Credit: Newsday / Jeffrey Basinger

Hempstead Supervisor Laura Gillen said Thursday that she was left with no choice but to sue the town board and unions to invalidate personnel changes approved last year that added an unallocated $2.2 million in salaries and created a no-layoff provision in the union contract.

Gillen also said she would file an application to the town to cover her legal expenses in her lawsuit against former Supervisor Anthony Santino, the six sitting board members, the Hempstead Civil Service Commisison and the town employees’ union. The defense of the case will also be paid for by the town.

The lawsuit said she would ask a Nassau County Supreme Court judge to invalidate a resolution that authorized 192 personnel moves and a no-layoff union memorandum clause that would handcuff her administration in a fiscal emergency.

Gillen’s staff later said that a footnote in the lawsuit was asking to invalidate only 14 of the 192 positions, which accounted for $2.2 million in salaries of Santino’s political allies.

The board also unanimously approved 30 Civil Service promotions, which Gillen said would not be affected. She said they would re-examine all positions following the court case.

“It’s imperative the court nullify this illegal action to restore fiscal responsibility to the town because as of right now the town is on an economic collision course should a fiscal emergency arise,” Gillen said at a news conference outside Nassau Supreme Court. “To be very clear, the goal of this lawsuit is not to lay off the hardworking men and women in the Town of Hempstead. The goal is to protect the taxpayers, the 770,000 town residents.”

Santino and union officials declined to comment Thursday.

Gillen and her private Valley Stream-based attorney, Thomas Williams, said they were required to name all six members of the town board, even though the resolutions passed in December were not unanimous. She called council members Erin King Sweeney, Bruce Blakeman and Dorothy Goosby, who voted in part against the resolutions, “nominal defendants” so they would be covered by any court order.

She said she hoped to still work with the town board to manage the town’s finances.

“I do not see this as an aggressive action,” Gillen said. “The board should see this as a decision to manage the budget. This is not a hostile act.”

Board members were not notified until after the lawsuit was filed late Wednesday afternoon because Gillen was coming upon a four-month statute of limitations to file the lawsuit. She said she filed the suit after union negotiations failed and said a legal challenge was the only way to overturn the contract.

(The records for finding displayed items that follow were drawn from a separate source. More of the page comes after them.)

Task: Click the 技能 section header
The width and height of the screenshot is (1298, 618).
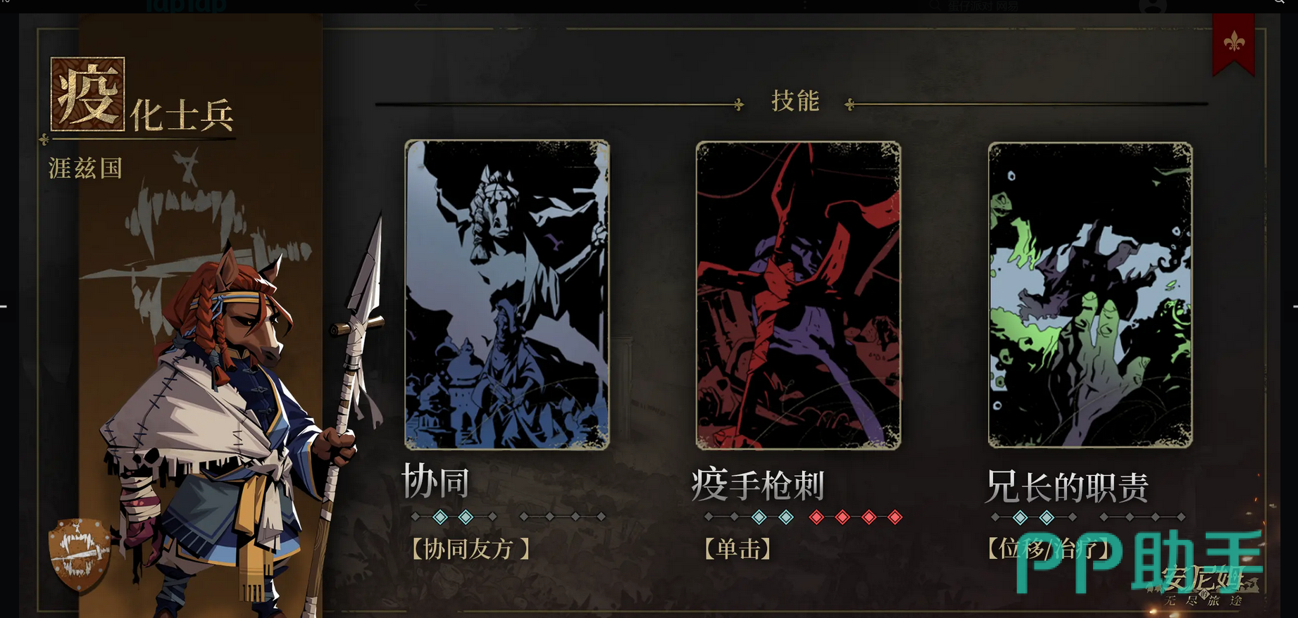Action: tap(795, 101)
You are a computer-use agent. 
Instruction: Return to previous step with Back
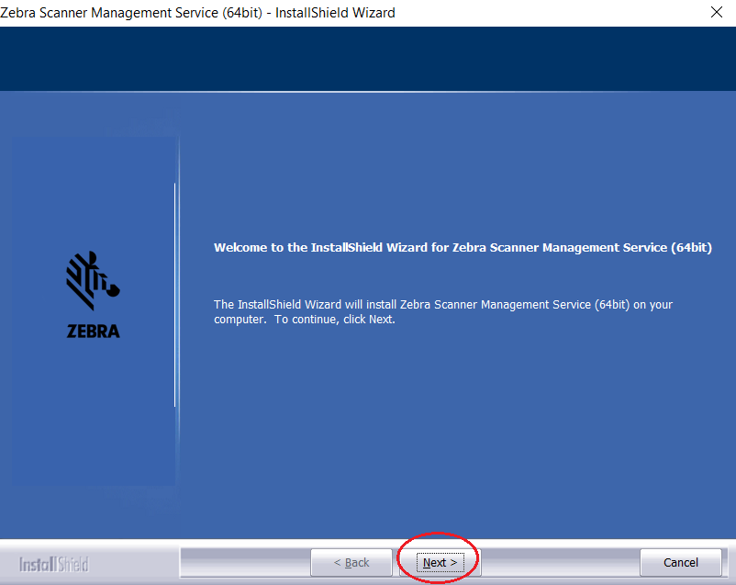pyautogui.click(x=351, y=562)
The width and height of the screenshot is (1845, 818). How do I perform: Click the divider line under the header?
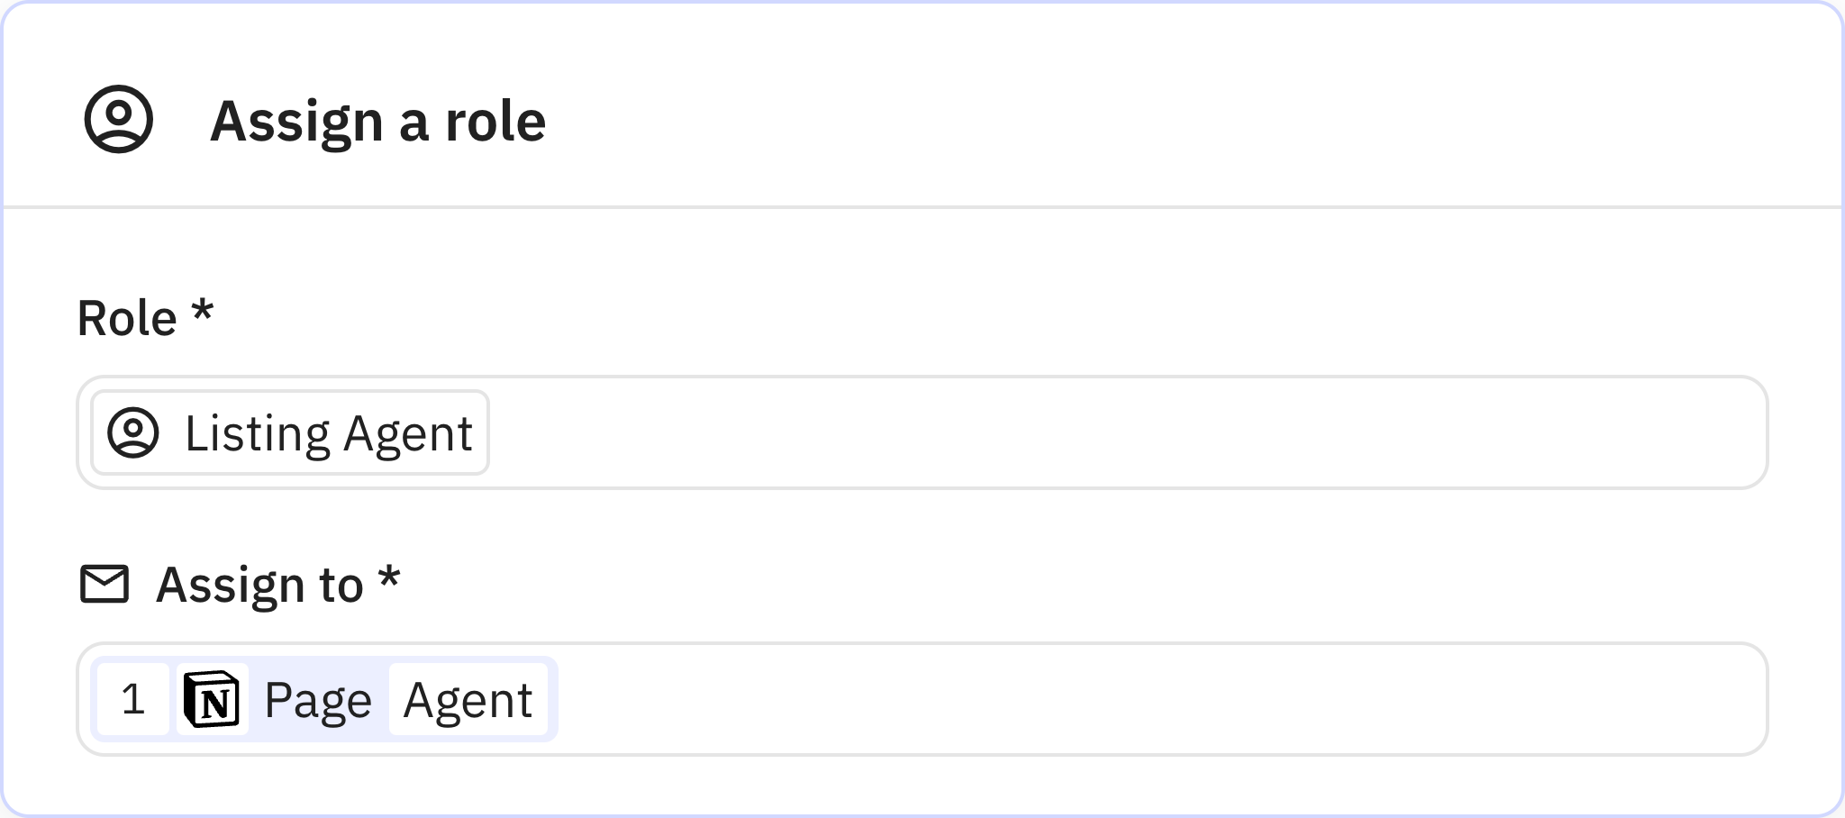(x=923, y=207)
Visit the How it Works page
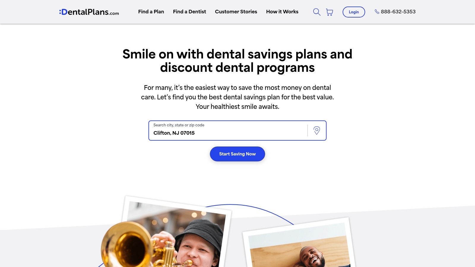475x267 pixels. [x=282, y=12]
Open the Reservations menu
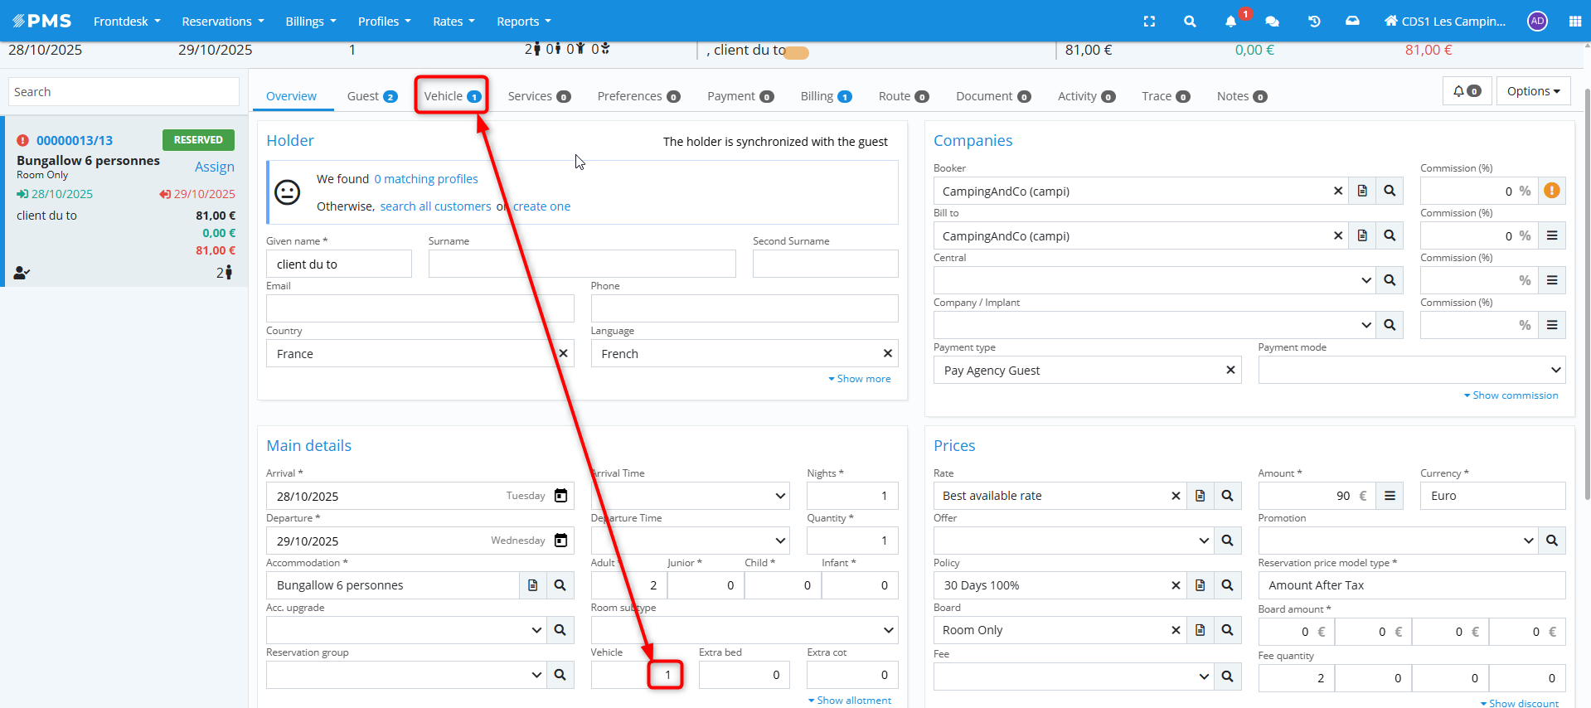This screenshot has width=1591, height=708. 222,22
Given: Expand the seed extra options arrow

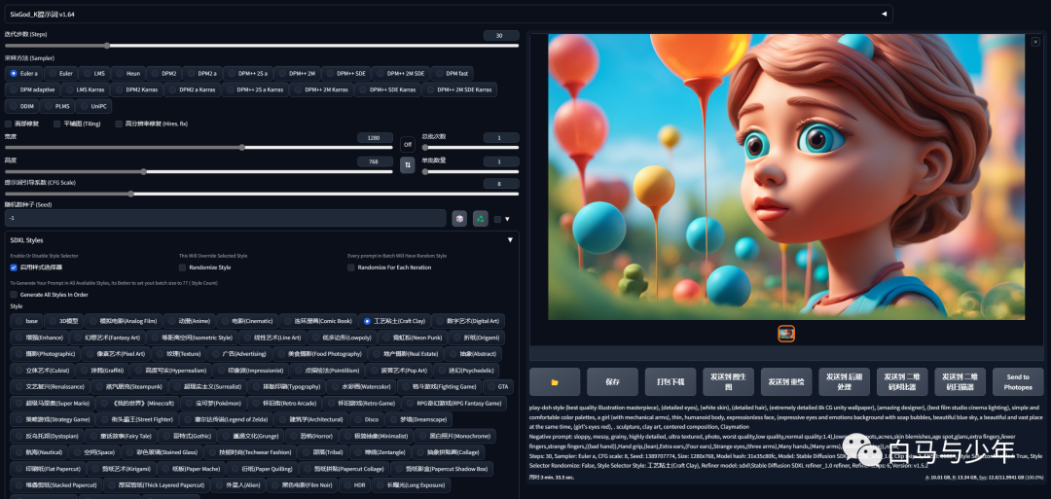Looking at the screenshot, I should (x=506, y=219).
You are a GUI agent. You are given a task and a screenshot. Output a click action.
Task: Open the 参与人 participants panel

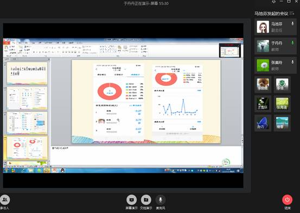[x=5, y=200]
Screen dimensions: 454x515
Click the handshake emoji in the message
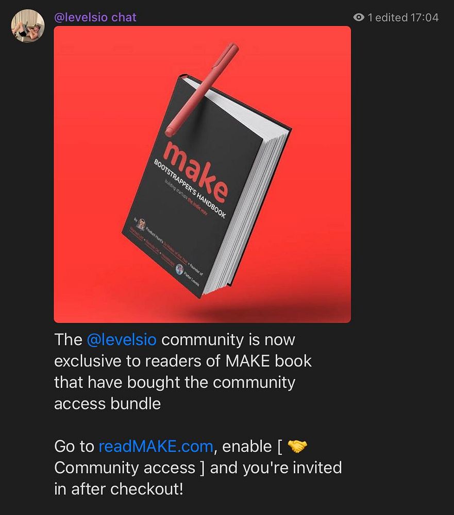coord(297,447)
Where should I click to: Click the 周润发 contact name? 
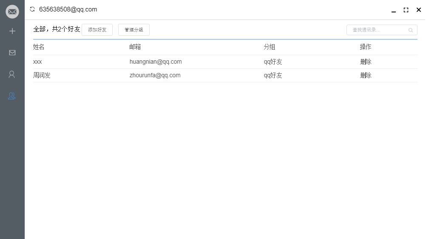(x=42, y=76)
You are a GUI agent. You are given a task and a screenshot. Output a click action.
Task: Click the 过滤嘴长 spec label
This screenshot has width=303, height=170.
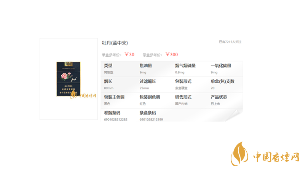(x=147, y=81)
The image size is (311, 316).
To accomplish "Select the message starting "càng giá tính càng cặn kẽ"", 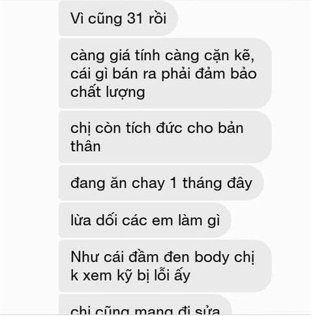I will coord(165,73).
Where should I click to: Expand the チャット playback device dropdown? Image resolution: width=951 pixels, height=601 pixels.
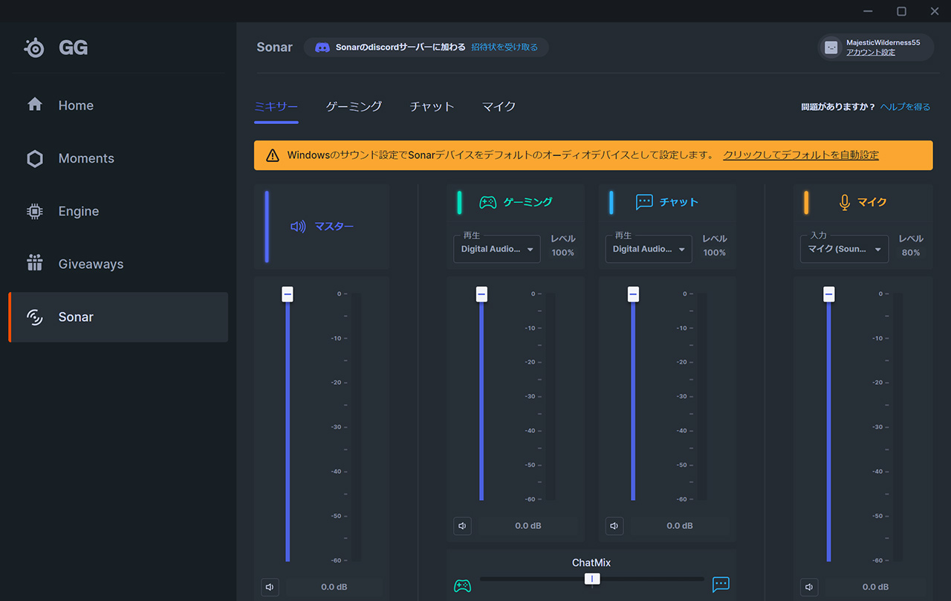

King Sweeney, the Republican majority leader, and other board members said they were blindsided by the lawsuit and said it would only make for difficult relations on an already divided board.

“It is beyond my comprehension that I am being sued for something I voted against,” King Sweeney said. “The supervisor has made zero attempts to resolve this dispute. Instead, she informed me around 5 p.m. yesterday. This is a complete waste of taxpayer money. We need leadership and cooperation, not grandstanding. This lawsuit will only delay a resolution of the matter.”